I personally went with the BladeRF xA4 because I had the budget and wanted to explore as many SDR possibilities as I could: receiving, transmitting, experimenting with different protocols. The BladeRF is professional-grade hardware. It’s not the absolute top-of-the-line reference, but it sits firmly in the high-end category, meaning I can experiment freely without hitting hardware limitations anytime soon.

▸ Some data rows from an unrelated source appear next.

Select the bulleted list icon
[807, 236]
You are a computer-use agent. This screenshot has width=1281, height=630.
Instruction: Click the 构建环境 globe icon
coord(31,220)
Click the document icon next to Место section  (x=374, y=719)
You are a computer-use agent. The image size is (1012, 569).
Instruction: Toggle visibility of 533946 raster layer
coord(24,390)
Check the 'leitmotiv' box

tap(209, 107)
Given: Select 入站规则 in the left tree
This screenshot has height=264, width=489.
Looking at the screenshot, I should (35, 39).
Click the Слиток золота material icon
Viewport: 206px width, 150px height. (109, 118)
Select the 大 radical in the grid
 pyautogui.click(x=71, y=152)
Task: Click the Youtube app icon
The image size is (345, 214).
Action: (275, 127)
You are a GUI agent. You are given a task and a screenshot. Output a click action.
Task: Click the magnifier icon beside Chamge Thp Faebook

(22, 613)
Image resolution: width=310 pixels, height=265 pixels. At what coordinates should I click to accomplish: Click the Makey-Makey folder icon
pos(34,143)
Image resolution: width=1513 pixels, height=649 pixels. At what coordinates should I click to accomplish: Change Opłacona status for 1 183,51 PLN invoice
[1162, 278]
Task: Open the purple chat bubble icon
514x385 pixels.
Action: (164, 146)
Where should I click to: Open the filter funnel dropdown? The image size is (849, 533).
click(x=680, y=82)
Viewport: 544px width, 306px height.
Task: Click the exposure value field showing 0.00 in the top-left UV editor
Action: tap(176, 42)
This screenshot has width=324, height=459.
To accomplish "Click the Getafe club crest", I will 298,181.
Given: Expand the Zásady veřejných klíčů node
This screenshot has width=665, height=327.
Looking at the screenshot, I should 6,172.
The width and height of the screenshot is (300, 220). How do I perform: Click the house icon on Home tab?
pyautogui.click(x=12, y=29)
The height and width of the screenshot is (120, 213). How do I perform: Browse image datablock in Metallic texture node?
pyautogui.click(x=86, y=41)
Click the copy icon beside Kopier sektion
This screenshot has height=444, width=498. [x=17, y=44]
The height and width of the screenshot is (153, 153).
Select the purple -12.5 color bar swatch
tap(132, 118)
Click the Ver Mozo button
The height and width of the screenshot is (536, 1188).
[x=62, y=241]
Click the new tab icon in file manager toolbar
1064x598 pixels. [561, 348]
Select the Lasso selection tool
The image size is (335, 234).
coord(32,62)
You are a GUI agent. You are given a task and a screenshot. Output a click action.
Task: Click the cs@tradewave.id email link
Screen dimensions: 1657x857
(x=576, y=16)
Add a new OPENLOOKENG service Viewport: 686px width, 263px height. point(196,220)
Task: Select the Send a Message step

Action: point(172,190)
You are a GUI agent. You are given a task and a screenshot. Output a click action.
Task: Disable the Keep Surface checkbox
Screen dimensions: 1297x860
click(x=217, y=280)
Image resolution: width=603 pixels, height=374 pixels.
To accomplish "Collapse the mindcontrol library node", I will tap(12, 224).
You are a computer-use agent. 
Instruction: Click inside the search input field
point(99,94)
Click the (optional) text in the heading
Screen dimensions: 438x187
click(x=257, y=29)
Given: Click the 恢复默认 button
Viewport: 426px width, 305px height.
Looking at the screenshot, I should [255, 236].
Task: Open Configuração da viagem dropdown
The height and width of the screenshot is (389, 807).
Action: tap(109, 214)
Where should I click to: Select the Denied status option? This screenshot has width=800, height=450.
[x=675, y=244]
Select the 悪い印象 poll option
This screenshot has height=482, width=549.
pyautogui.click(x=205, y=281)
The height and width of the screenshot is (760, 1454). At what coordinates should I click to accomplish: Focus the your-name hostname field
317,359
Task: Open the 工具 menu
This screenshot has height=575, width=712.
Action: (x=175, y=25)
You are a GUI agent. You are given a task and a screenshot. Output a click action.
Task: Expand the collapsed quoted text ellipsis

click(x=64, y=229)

For installation instructions, see the BladeRF documentation.

Getting Started

Once the firmware is flashed and the BladeRF has been power cycled, load the FPGA image:

bladeRF-cli -l hostedxA4-latest.rbf

Note that -l (lowercase) loads the FPGA into RAM and must be done after each power cycle. Use -L (uppercase) to flash the FPGA persistently so it auto-loads on boot:

bladeRF-cli -L hostedxA4-latest.rbf

Verify that everything is working:

bladeRF-cli -i -e "version"

Expected output:

  bladeRF-cli version:        1.10.0-git
  libbladeRF version:         2.6.0-git

  Firmware version:           2.5.0
  FPGA version:               0.16.0

Open the interactive CLI to explore the device:

bladeRF-cli -i

Some useful commands:

  • info — display board information (serial, FPGA size, USB speed, etc.)
  • version — show firmware and FPGA versions
  • print frequency — show current frequency for all channels
  • print samplerate — show current sample rate for all channels
  • print bandwidth — show current bandwidth for all channels
  • set frequency rx1 433M — tune RX1 to 433 MHz
  • set samplerate rx1 2M — set RX1 sample rate to 2 MSPS
  • set bandwidth rx1 1.5M — set RX1 bandwidth to 1.5 MHz
  • help — list all available commands

Listening to FM Radio

Install GQRX, an open-source SDR receiver application:

sudo dnf install SoapySDR SoapySDR-devel uhd-devel gqrx
git clone https://github.com/pothosware/SoapyBladeRF.git
cd SoapyBladeRF
mkdir build && cd build
cmake ..
make
sudo make install

Launch GQRX and configure the device. Select `BladeRF #0’. Set the input rate and decimation according to your needs:

GQRX configuration for BladeRF

Tune to an FM station (e.g. 101.1 MHz), select WFM (stereo) as the demodulation mode, and click the play button to start receiving :

alt text

Here is another example: capturing the signal from a gate remote control at 433 MHz: alt text

Conclusion

In this article, we covered the basics of working with a BladeRF xA4: setting up the firmware and FPGA, using the CLI to configure the radio parameters, and receiving signals with GQRX. From listening to FM radio to capturing 433 MHz remote control signals, these first steps give a solid foundation to explore the RF spectrum further. In future articles, we’ll dive deeper into signal analysis with GNU Radio and protocol decoding.